--- MATERIAL FOR THE TASK ---

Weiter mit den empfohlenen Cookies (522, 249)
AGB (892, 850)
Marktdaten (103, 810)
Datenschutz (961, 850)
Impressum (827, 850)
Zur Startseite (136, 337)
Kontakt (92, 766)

---

SHORT EXERCISE — Locate each item above that contains the word "Weiter" and copy those lines in full. Case counts.

IN RESPONSE —
Weiter mit den empfohlenen Cookies (522, 249)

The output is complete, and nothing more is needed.